On doit rechercher l'étymologie du mot faigne dans la
sphaigne, en latin « sphagnum », genre de mousses charnues et
spongieuses qui croissent sur les sols humides et ont la propriété
d'emmagasiner l'eau dans leurs cellules. Elles croissent toujours dans les
marais tourbeux. Ce sont elles surtout qui concourent à la formation de la
tourbe, par l'humidité permanente qu'elles entretiennent et par leurs racines
qui se décomposent dans le sol. L'action de cette humidité due aux sphaignes
provoque aussi la décomposition des bruyères, joncs, roseaux, carex et autres
plantes aquatiques, qui poussent sur les lieux. La tourbe, ainsi, se forme
lentement et la couche peut s'élever d'un mètre par siècle.
Je veux décrire ici une faigne que je connais bien pour
l'avoir beaucoup parcourue, il y a cinquante ans, lorsque j'étais petit garçon.
Elle est peu connue, en raison de sa situation dans une petite vallée peu
passagère, mais cette modeste faigne offre pourtant des particularités
imprévues et assez curieuses, surtout par sa faune.

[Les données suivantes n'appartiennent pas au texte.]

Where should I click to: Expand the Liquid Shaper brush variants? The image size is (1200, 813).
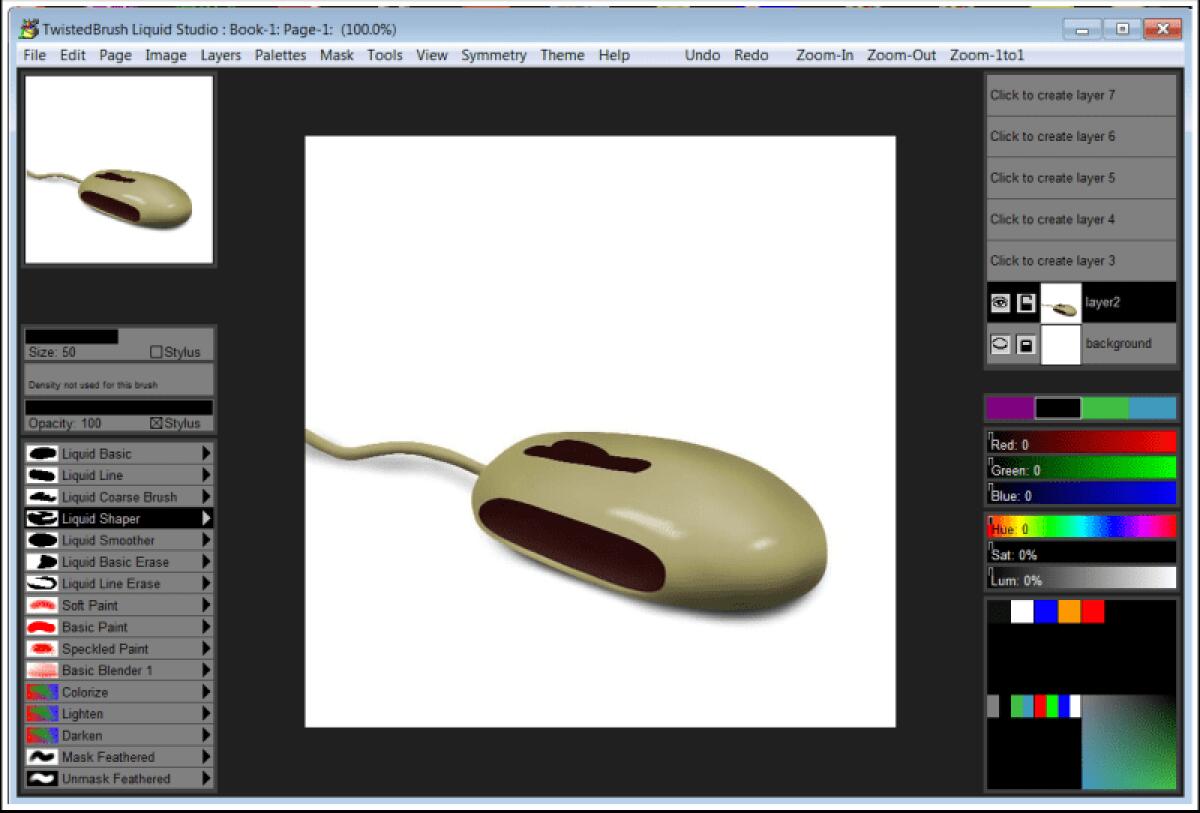click(208, 518)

La vallée prend naissance le long du tronçon encore visible
d'une ancienne voie romaine qui conduisait de Langres à Strasbourg. Un peu plus
bas, la vallée s'élargit en forme de cuvette. Une superficie de dix hectares
est de nature tourbeuse. Une demi-douzaine de petites fermes y sont construites
en bordure, le long d'un mauvais chemin vicinal. Les eaux de cette petite
vallée vont se jeter dans la Moselle à trois kilomètres plus bas, en amont
d'Épinal.
Lorsque vous abordez le sol de ces faignes, vous avez tout
de suite l'impression de marcher sur un sommier élastique et vous vous rendez
compte que, si cette peau herbeuse, faite de racines entrelacées, cédait sous
vos pieds, vous disparaîtriez à jamais dans ce bourbier noir, pratiquement sans
fond. L'accès en est dangereux et seuls quelques chasseurs de gibier d'eau et
les gamins du village connaissent certains points de passage.

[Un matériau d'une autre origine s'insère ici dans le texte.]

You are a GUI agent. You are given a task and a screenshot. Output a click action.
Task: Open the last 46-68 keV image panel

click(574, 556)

Depuis une époque trop lointaine pour qu'il soit possible
d'en fixer une date, ces faignes ont été l'objet d'une exploitation assez
intense. Elles appartenaient jadis au célèbre Chapitre de Remiremont. Par suite
des circonstances, elles sont devenues la propriété des particuliers. Chaque
famille en possédait une petite parcelle et, au mois de juin de chaque année,
les hommes venaient y extraire le combustible nécessaire pour chauffer le foyer
pendant les longs hivers vosgiens.
On y extrayait la tourbe à l'aide d'une grande bêche dont le
fer, plié à angle droit dans le sens de la longueur, donnait des pains de forme
rectangulaire de dix centimètres de côté sur trente de longueur. Ces pains
étaient portés à sécher sur les prés voisins et, lorsque le chaud soleil de
l'été les avait desséchés, on les rentrait à la maison.
La valeur calorifique de la tourbe est supérieure à celle du
bois, mais, à la combustion, elle offre l'inconvénient de dégager beaucoup de
fumée d'une odeur acre et d'encrasser très vite tuyaux et cheminées. Peu à peu,
l'usage d'extraire de la tourbe s'est ralenti et a disparu à peu près
complètement depuis 1914. La plupart des nombreux propriétaires de ces
tourbières ne connaissent plus l'emplacement exact de leur faigne ;
d'autres ignorent sans doute qu'ils y en possèdent encore une.
Mais les endroits où l'on a, autrefois, extrait la tourbe
existent toujours. Ils forment, ça et là, des trous très profonds, remplis
d'une eau noirâtre et d'une superficie variant entre vingt et quarante mètres
carrés. Ils se sont bien un peu amenuisés sur leur pourtour, par l'action
envahissante de la sphaigne et des gerbes aquatiques, mais le fond ne s'est
jamais raffermi, car, sous l'action de l'eau, il semble s'être encore ramolli
et forme un bourbier dont la profondeur ne peut être évaluée.
En raison de son isolement dans la nature, cette faigne
offre, par sa faune, quelques particularités assez curieuses ou pour le moins
imprévues. Une fois le printemps venu, des multitudes de grenouilles s'y
donnent rendez-vous. Pendant un mois, nuit et jour, l'on entend le coassement
très doux de ces milliers de batraciens. Elles y sont si nombreuses que ce
coassement est continu. Chaque mare a sa colonie et, à la surface de l'eau,
parmi les larges nénuphars, on voit pointer leurs petits museaux. Une montagne
de couvain gélatineux flotte sur l'eau saumâtre.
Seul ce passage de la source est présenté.